= Beginning of Section =

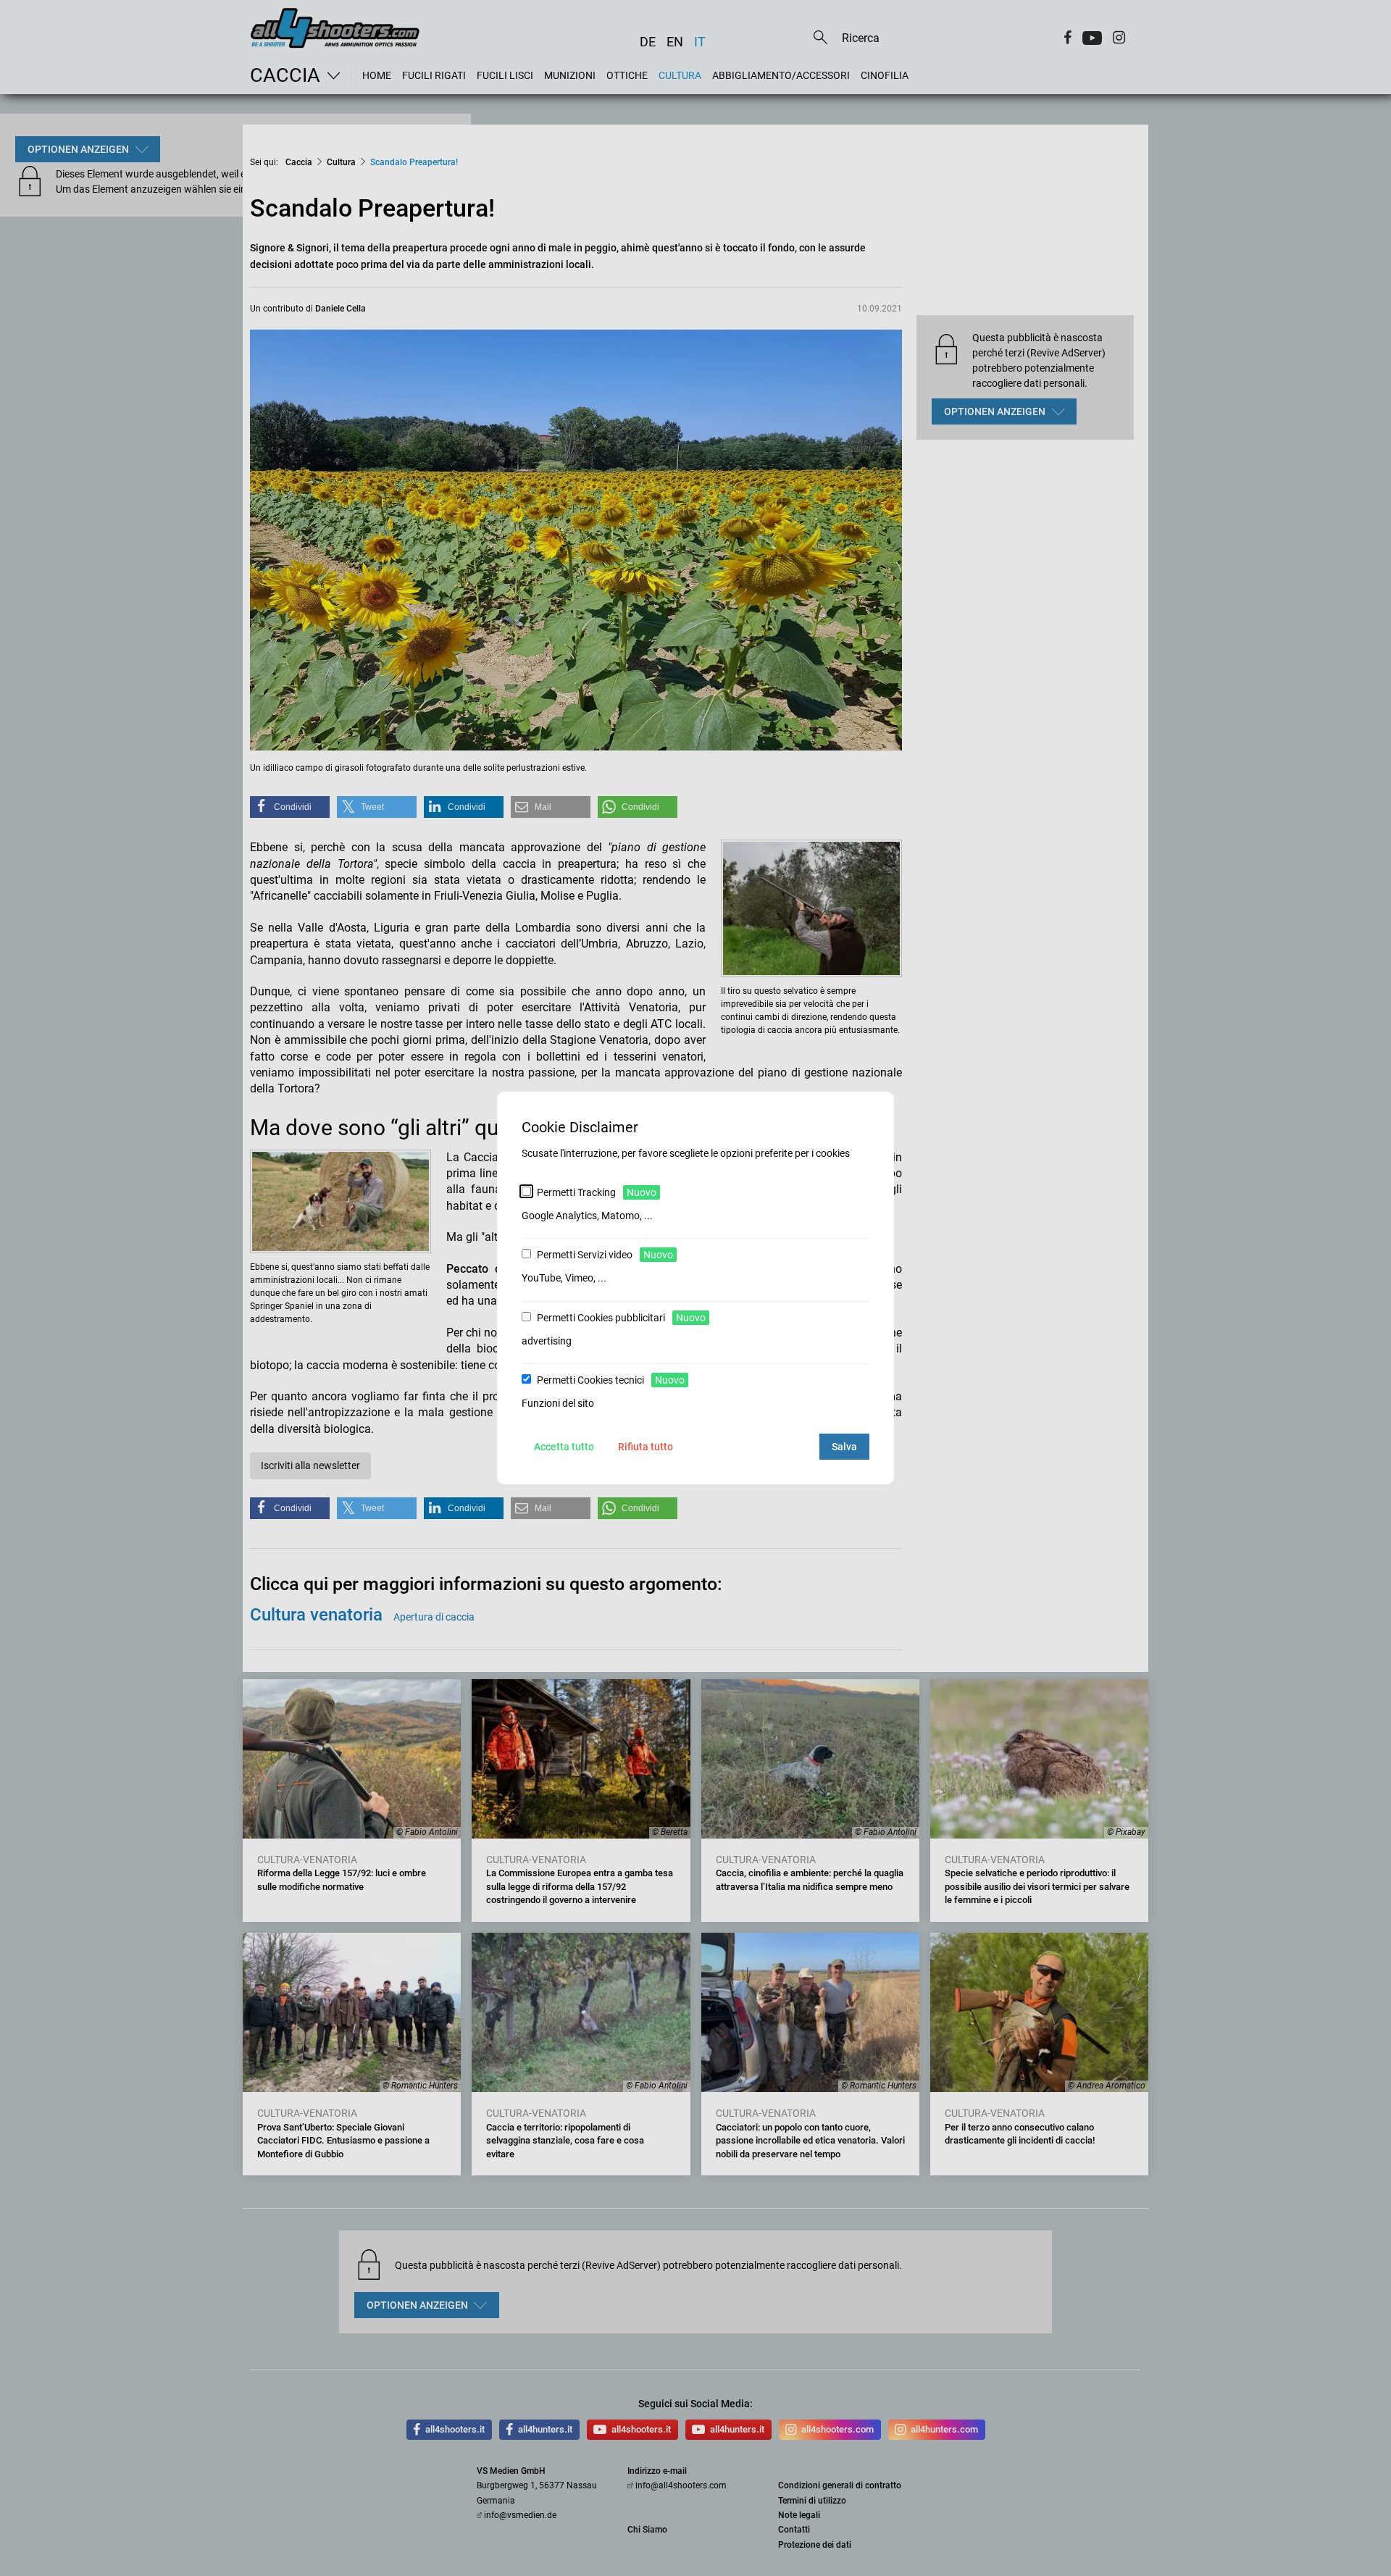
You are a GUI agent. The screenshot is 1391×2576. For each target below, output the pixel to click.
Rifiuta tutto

= End of Section =
= Beginning of Section =

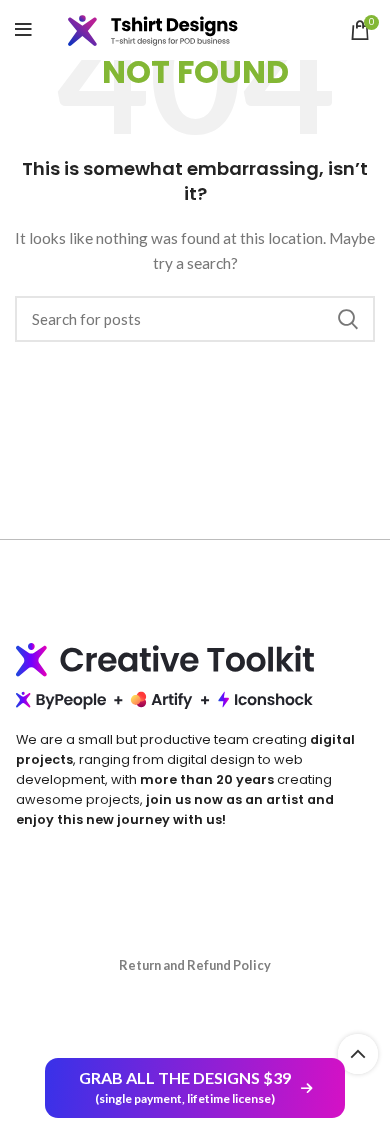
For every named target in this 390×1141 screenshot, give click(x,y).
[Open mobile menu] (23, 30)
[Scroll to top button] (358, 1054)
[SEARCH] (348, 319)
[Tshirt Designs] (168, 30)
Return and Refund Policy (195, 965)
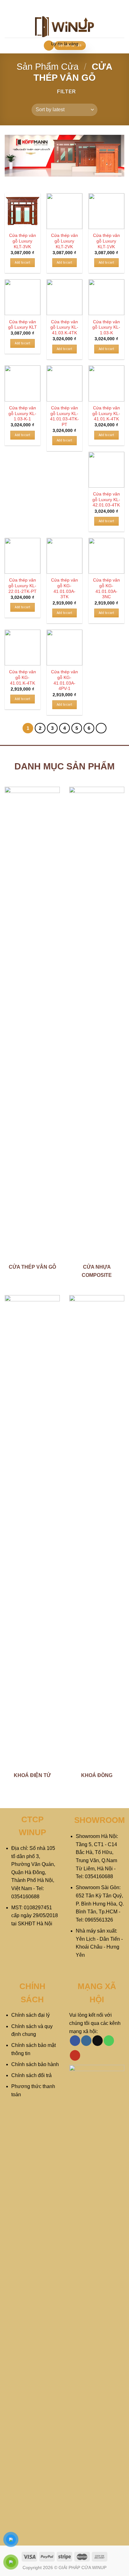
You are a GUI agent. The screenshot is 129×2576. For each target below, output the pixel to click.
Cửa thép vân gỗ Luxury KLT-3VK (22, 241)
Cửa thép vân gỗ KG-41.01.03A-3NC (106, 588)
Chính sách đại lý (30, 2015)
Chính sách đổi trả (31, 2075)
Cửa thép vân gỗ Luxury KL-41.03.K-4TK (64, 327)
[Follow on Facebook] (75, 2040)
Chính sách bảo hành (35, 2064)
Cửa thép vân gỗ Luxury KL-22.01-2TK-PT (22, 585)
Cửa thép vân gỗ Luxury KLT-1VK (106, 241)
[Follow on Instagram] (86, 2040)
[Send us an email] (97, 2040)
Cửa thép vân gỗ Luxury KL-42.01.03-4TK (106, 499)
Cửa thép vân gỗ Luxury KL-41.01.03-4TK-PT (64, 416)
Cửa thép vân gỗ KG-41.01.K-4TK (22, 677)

= End of Section =
= Beginning of Section =

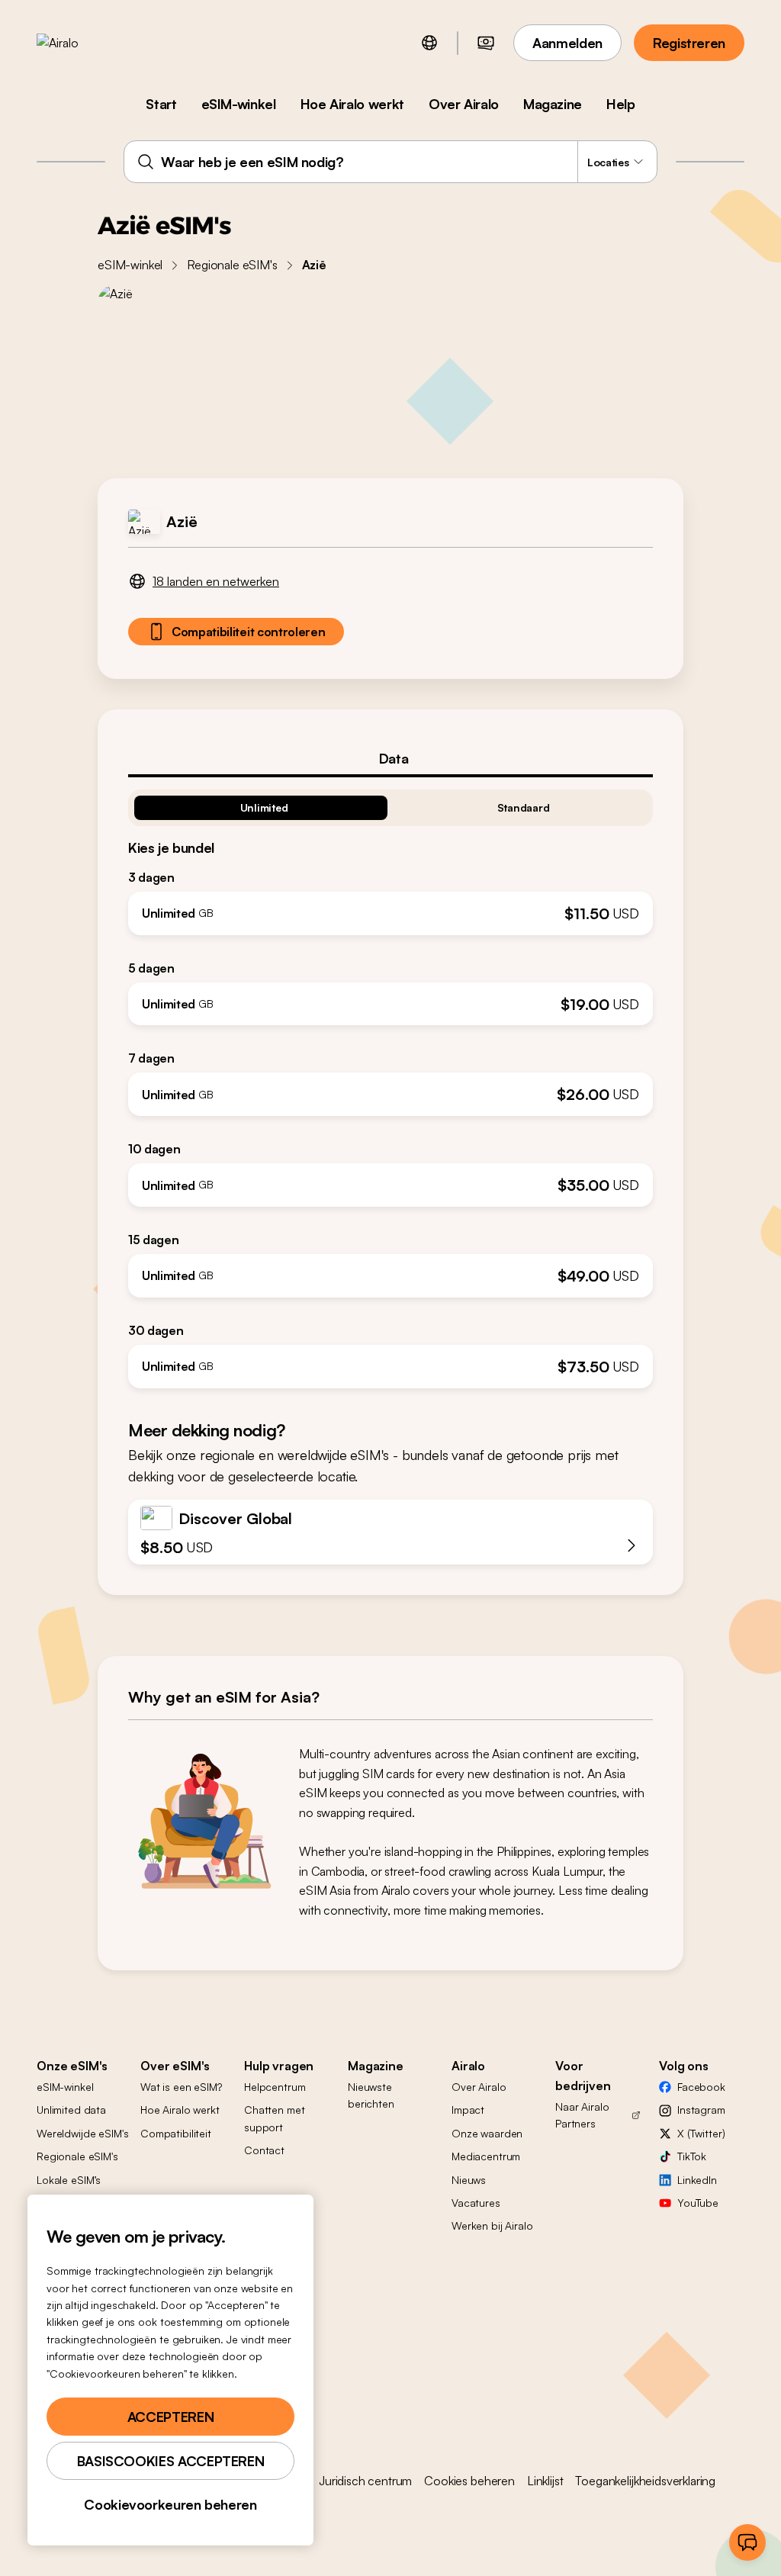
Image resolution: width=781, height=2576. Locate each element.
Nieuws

= End of Section =

**WHAT TO WORK ON**
Using the listing above, repeat word for word each line from the one with "[SEARCH] (348, 319)" down to the one with "[Send us an email] (97, 2040)", both included. Omit all pictures.

**SOLUTION BELOW**
[SEARCH] (348, 319)
[Tshirt Designs] (168, 30)
Return and Refund Policy (195, 965)
You are a GUI agent. The screenshot is 129×2576. For each target below, output the pixel to click.
Cửa thép vân gỗ Luxury KLT-3VK (22, 241)
Cửa thép vân gỗ KG-41.01.03A-3NC (106, 588)
Chính sách đại lý (30, 2015)
Chính sách đổi trả (31, 2075)
Cửa thép vân gỗ Luxury KL-41.03.K-4TK (64, 327)
[Follow on Facebook] (75, 2040)
Chính sách bảo hành (35, 2064)
Cửa thép vân gỗ Luxury KL-22.01-2TK-PT (22, 585)
Cửa thép vân gỗ Luxury KLT-1VK (106, 241)
[Follow on Instagram] (86, 2040)
[Send us an email] (97, 2040)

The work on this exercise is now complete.